I think Xtreme who posts here lives in a cave house - or if not, he certainly knows a lot about them!


----------



## PS51 (Sep 7, 2014)

Are Fred & Wilma on this site. Maybe they can give advice.


----------



## XTreme (May 17, 2008)

xabiachica said:


> I think Xtreme who posts here lives in a cave house - or if not, he certainly knows a lot about them!


No....I don't live in a cave ****.....I'm just surrounded by them.

If the OP can specify exactly what they want to know.....then I'll give them the lowdown on cave living.


----------



## PS51 (Sep 7, 2014)

There was a Thread. . . " Pros and Cons of cave dwelling" posted by JBODEN in August 4 2009. I dont imagine much has changed since then. 54 Posts.

Pete


----------



## XTreme (May 17, 2008)

PS51 said:


> I dont imagine much has changed since then.
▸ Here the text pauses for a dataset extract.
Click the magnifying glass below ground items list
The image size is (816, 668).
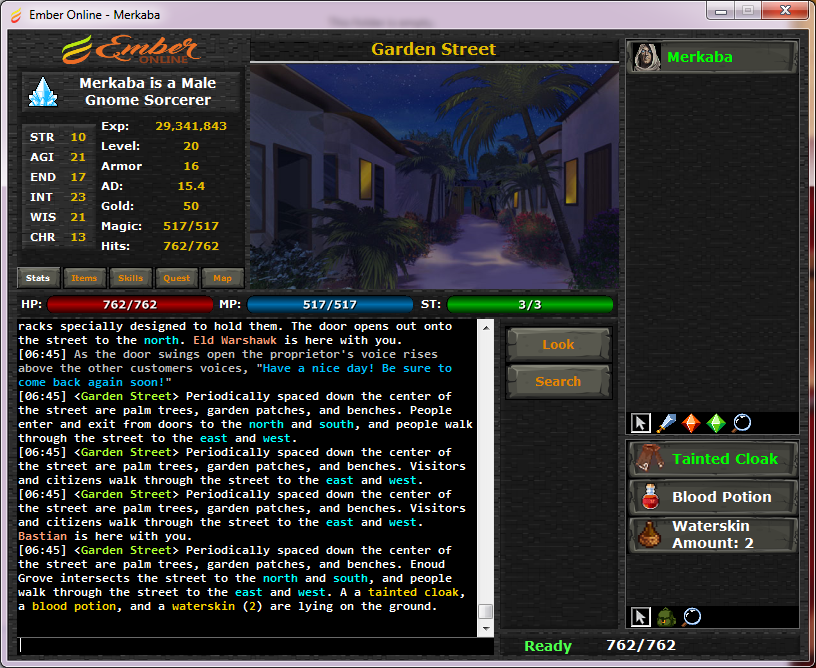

A lot has changed since then! Like prices being half of what they were! Or less!


----------



## jojo (Sep 20, 2007)

http://www.expatforum.com/expats/spain-expat-forum-expats-living-spain/269017-cave-houses.html

Jo xxx


----------



## _shel (Mar 2, 2014)

Why would you want to live in a cave?


----------



## XTreme (May 17, 2008)

_shel said:


> Why would you want to live in a cave?


I'll tell you a funny story here!

For most of my life I endured crap like "All you Welsh are still living in caves with no water or electricity".

But when I came here in 2005 I didn't have to.....because the English were doing it for me.
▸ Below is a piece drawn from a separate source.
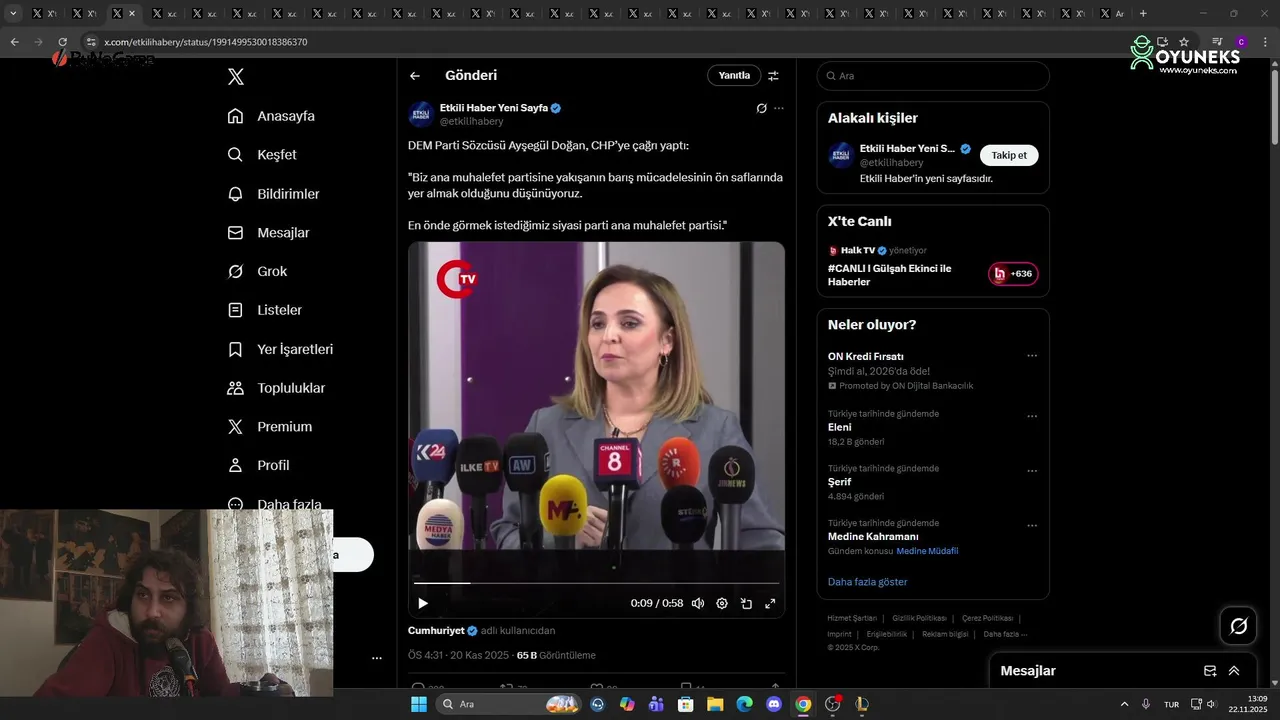Click the X logo icon
This screenshot has height=720, width=1280.
pos(236,77)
_Why would they want to live in a cave? _

Simply because they thought it was trendy! 

We chose to be unfashionable and live in a house......and you know what? It's still worth what we paid for it today!
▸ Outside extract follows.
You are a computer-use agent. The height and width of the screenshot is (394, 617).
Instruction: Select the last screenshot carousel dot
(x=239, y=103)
Don't get me wrong....I've seen some stunning cave houses and I know people who are quite happy in them.....but it's not for us!

But if anybody is interested in caves.....now is the time to grab a bargain! 150K properties going for less than 50K.


----------



## PS51 (Sep 7, 2014)

XTreme said:


> A lot has changed since then! Like prices being half of what they were! Or less!


 Doesnt that apply to a lot of traditional houses too ?


----------



## XTreme (May 17, 2008)

PS51 said:


> Doesnt that apply to a lot of traditional houses too ?


Not where I live! The boom was virtually all cave sales from foreigners....houses didn't peak and plummet....they stayed pretty constant.


----------



## PS51 (Sep 7, 2014)

XTreme said:


> Not where I live! The boom was virtually all cave sales from foreigners....houses didn't peak and plummet....they stayed pretty constant.


 If House prices havnt dropped in your area , you have done well. You chose your area well. Pete


----------



## XTreme (May 17, 2008)

PS51 said:


> If House prices havnt dropped in your area , you have done well. You chose your area well. Pete


It's more a case of the type of housing stock here really.

A lot of properties that would be suitable for Spanish people like traditional houses on urbanisations (which we have), and cave houses which the Spanish would never buy. They have social connotations to them as far as Spaniards are concerned.

So the foreigners boom and bust scenario only happened on caves not the traditional housing stock.
Sure, prices did go up a little bit, but it wasn't long before they returned to what they were.

This is an ageing population in a small town in a rural agricultural region......nothing really to bring outsiders here. Besides the novelty of cave houses of course.....which the Spanish found bewildering it has to be said.


----------